Enabling the wiki on all team repositories

The last hurdle we faced as part of provisioning. As part of provisioning each group of participants would be assigned a GitHub Repository and a GitHub Team. We'd automatically push the content into the repo. Then, as the team would start their first challenge, we'd push the guidance content into the GitHub Wiki associated to the repository. All of that is scriptable, except for one step: Adding the first page to the wiki.

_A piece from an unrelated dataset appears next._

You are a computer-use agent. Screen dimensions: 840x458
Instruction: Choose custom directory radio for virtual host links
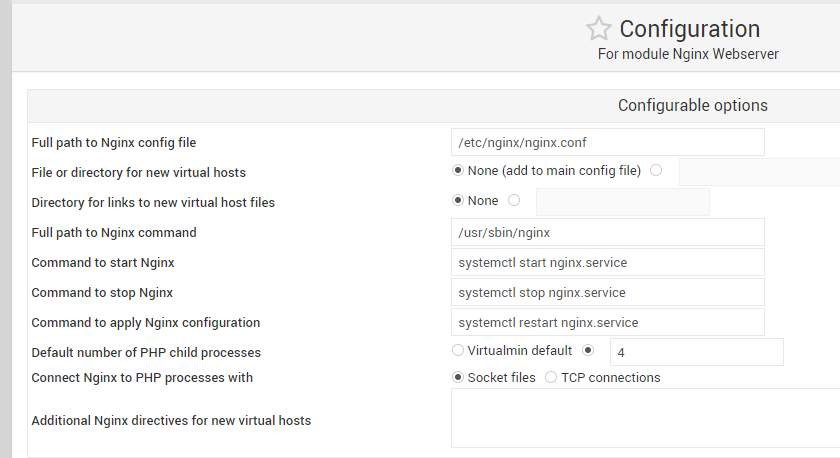[514, 201]
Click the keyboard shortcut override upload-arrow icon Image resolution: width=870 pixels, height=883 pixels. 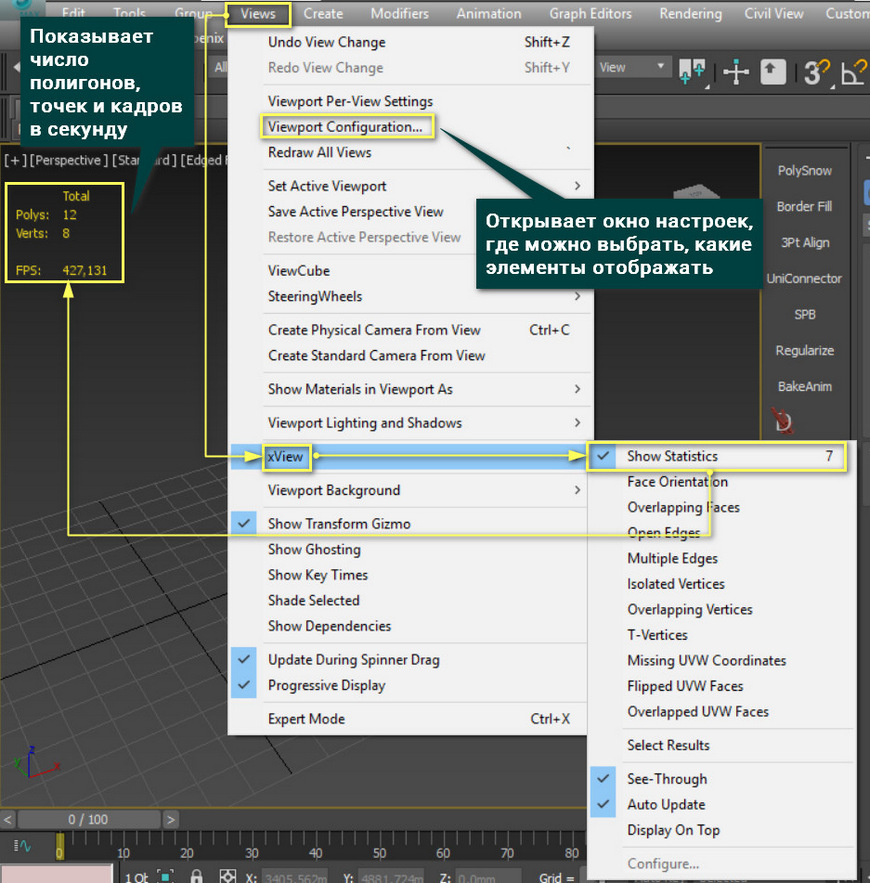tap(773, 72)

We ended up running the ugliest few lines of PowerShell I'd written in a long time to push the first pages using UI Automation:

$ErrorActionPreference = "Stop"

install-module "selenium"
import-module "selenium"

if ($Driver -eq $null){
    $Driver = Start-SeFirefox
    write-host "Sign in in the browser and press any key to continue"
    $null = $host.UI.RawUI.ReadKey("NoEcho,IncludeKeyDown")

$Driver.Manage().Timeouts().ImplicitWait = [timespan]::FromMilliseconds(5000)
$Driver.Manage().Timeouts().PageLoad = [timespan]::FromMilliseconds(5000)
$Driver.Manage().Timeouts().AsynchronousJavaScript = [timespan]::FromMilliseconds(5000)

$repos = gh repo list globaldevopsexperience --limit 2000 --json nameWithOwner,repositoryTopics | ConvertFrom-Json
foreach ($repo in $repos | ?{ $_.nameWithOwner.StartsWith("globaldevopsexperience/global-") }){
    $nameWithOwner = $repo.nameWithOwner
    write-host $nameWithOwner

    if (-not ($repo.repositoryTopics.name -contains "wiki")){
        $commentElement = $Driver.FindElementById("gollum-editor-message-field")
        if ($commentElement.GetAttribute("value") -eq "Initial Home page"){
            # find the button on the screen with the text "Save Page"
            $button = $Driver.FindElementByXPath("//button[contains(text(),'Save page')]")
        gh repo edit $nameWithOwner --add-topic "wiki"

What's the saying again, if it's ugly, but it works, it's beautiful?

Wrapping up

Running an event across the globe with 1000s of participants requires a different mindset when setting things up than the average "enterprise solution", where users are onboarded one at a time, but the learnings of these events are applicable to the enterprise situation and allow us to work more effectively when setting up a new GitHub Enterprise or when moving or migrating people to GitHub.

Not only was it useful it was a lot of fun too.